Instructions for the task: Copy the records word for word. Pictures do not go in.

Data extracts:
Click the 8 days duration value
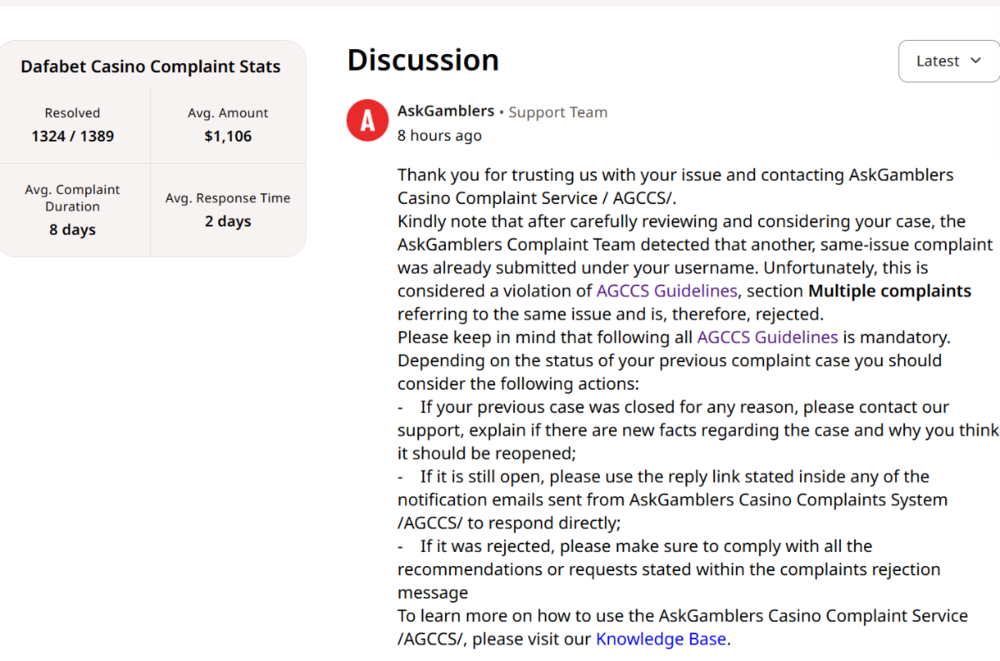 [x=73, y=230]
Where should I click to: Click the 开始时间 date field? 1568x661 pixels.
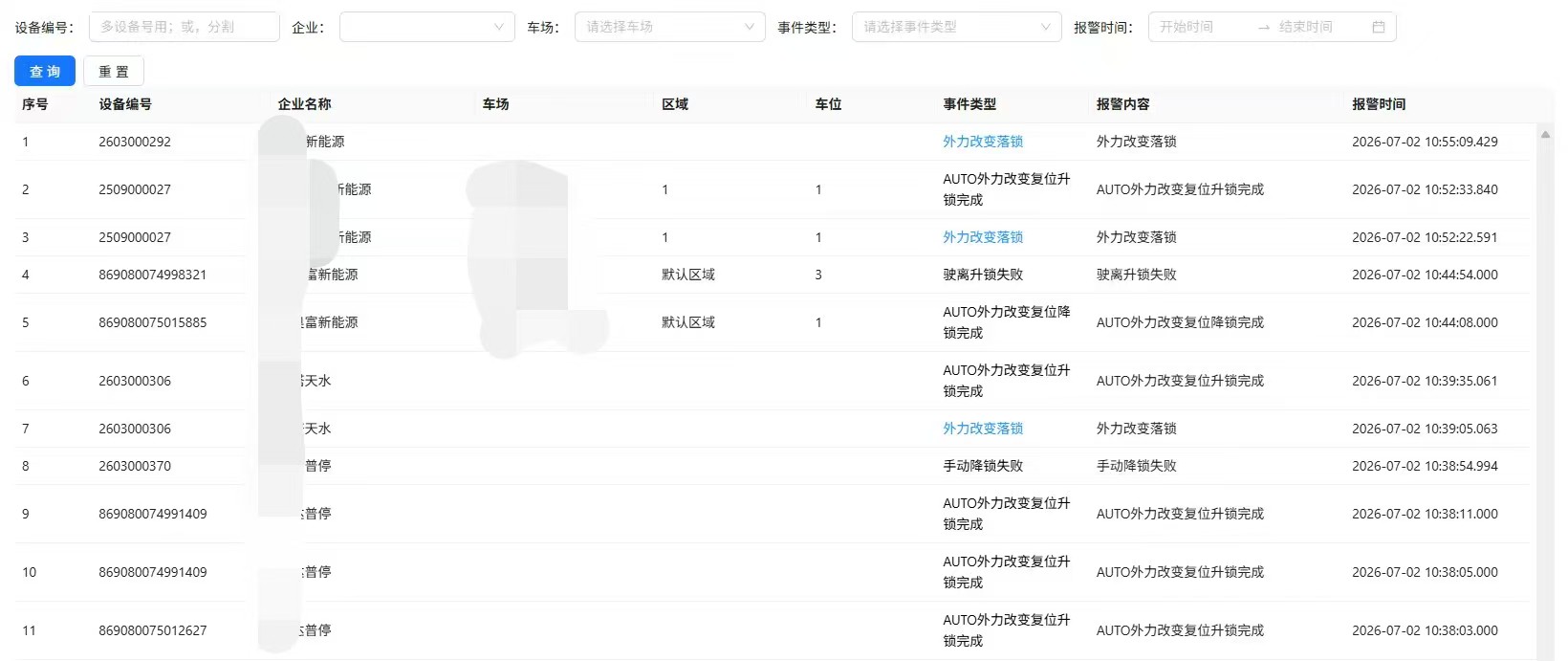1200,27
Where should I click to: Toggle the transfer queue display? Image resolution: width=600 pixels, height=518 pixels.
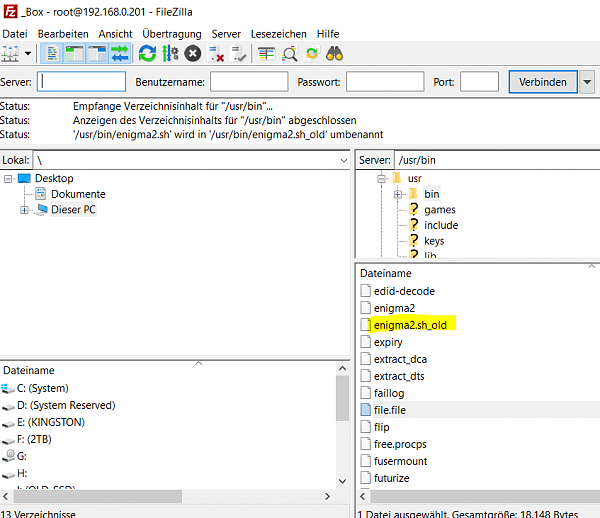[x=119, y=53]
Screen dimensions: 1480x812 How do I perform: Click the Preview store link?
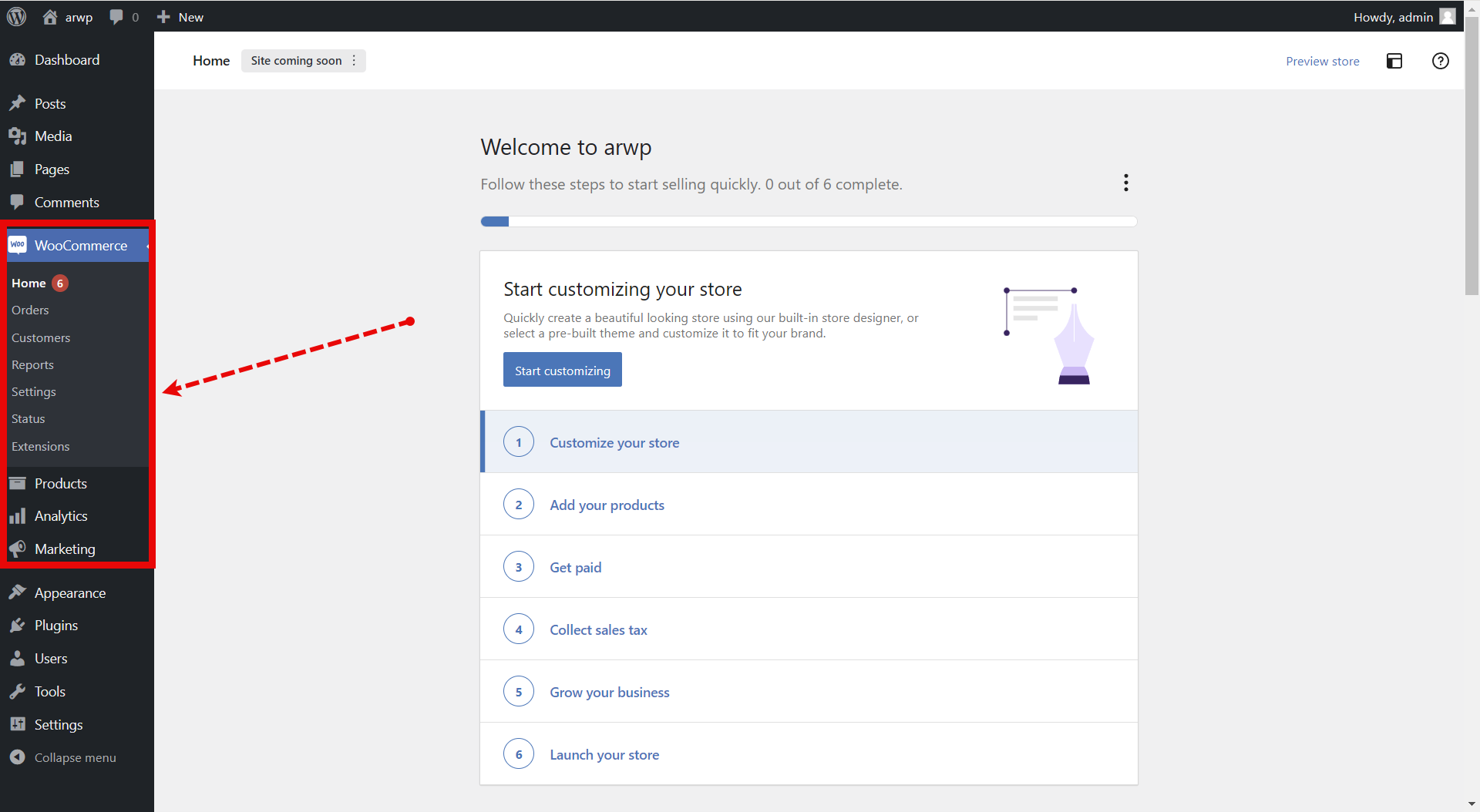1322,62
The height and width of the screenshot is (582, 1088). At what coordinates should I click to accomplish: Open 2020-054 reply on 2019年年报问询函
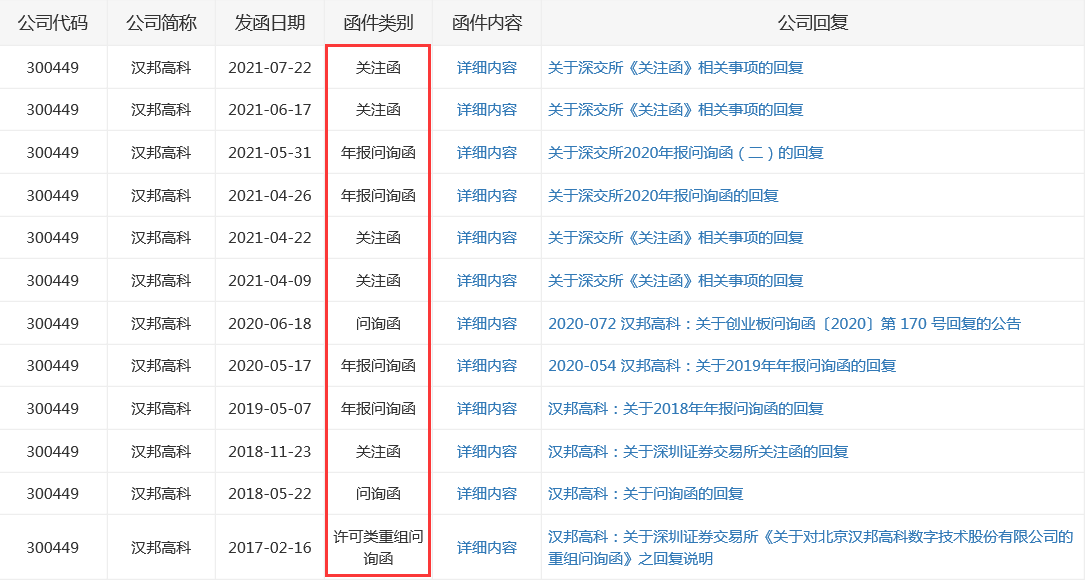coord(721,366)
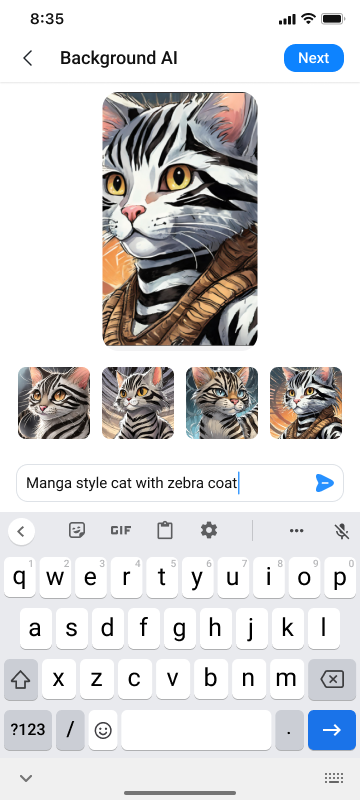The width and height of the screenshot is (360, 800).
Task: Select the blue-eyed cat thumbnail
Action: pyautogui.click(x=222, y=403)
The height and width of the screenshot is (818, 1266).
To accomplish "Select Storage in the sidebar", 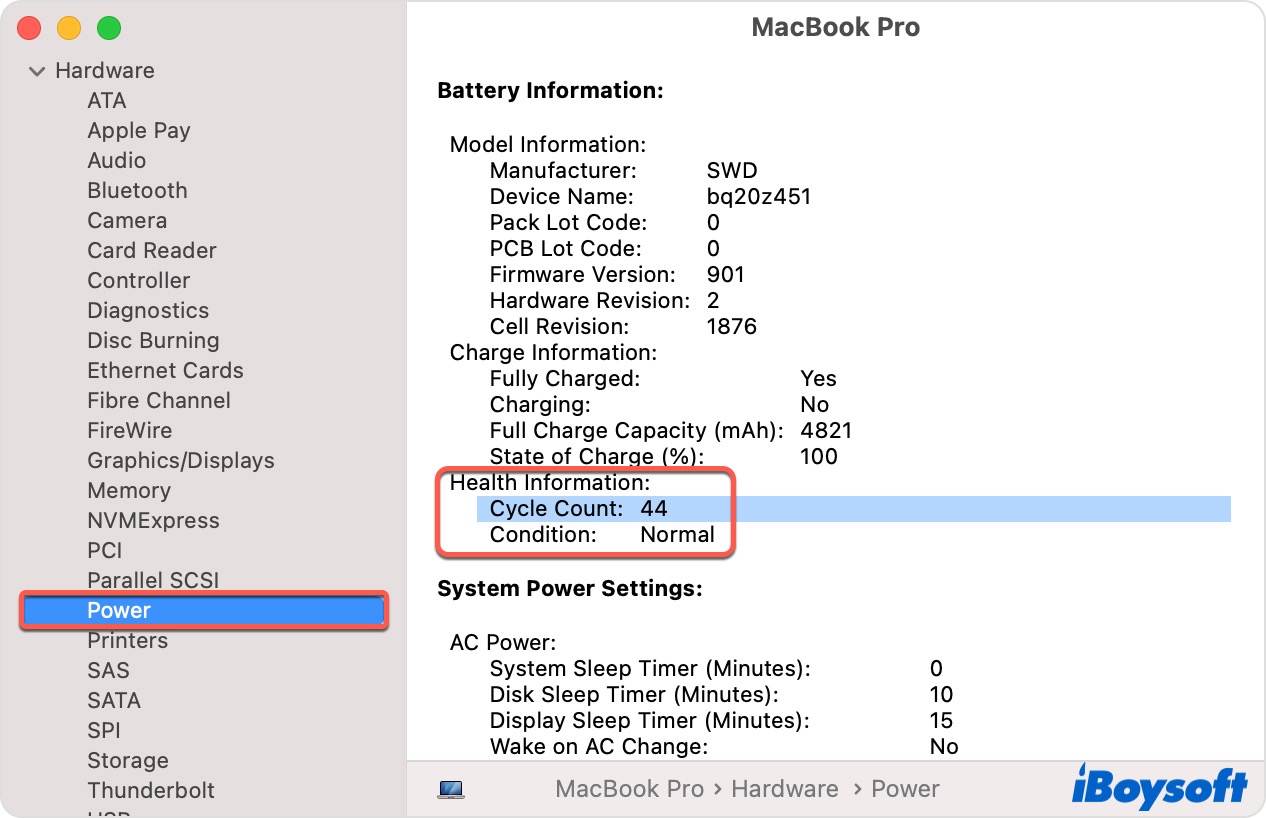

Solution to this exercise:
Click the 8 days duration value
 [x=73, y=230]
Where should I click to: Click the 开始时间 date field? 1568x661 pixels.
1200,27
Where should I click to: Toggle the transfer queue display? Image resolution: width=600 pixels, height=518 pixels.
[x=119, y=53]
Screen dimensions: 1480x812 How do I perform: Click the Preview store link?
1322,62
The height and width of the screenshot is (582, 1088). At what coordinates should I click to accomplish: Open 2020-054 reply on 2019年年报问询函
coord(721,366)
The width and height of the screenshot is (360, 800).
Task: Select the blue-eyed cat thumbnail
Action: pyautogui.click(x=222, y=403)
The height and width of the screenshot is (818, 1266).
To accomplish "Select Storage in the sidebar", 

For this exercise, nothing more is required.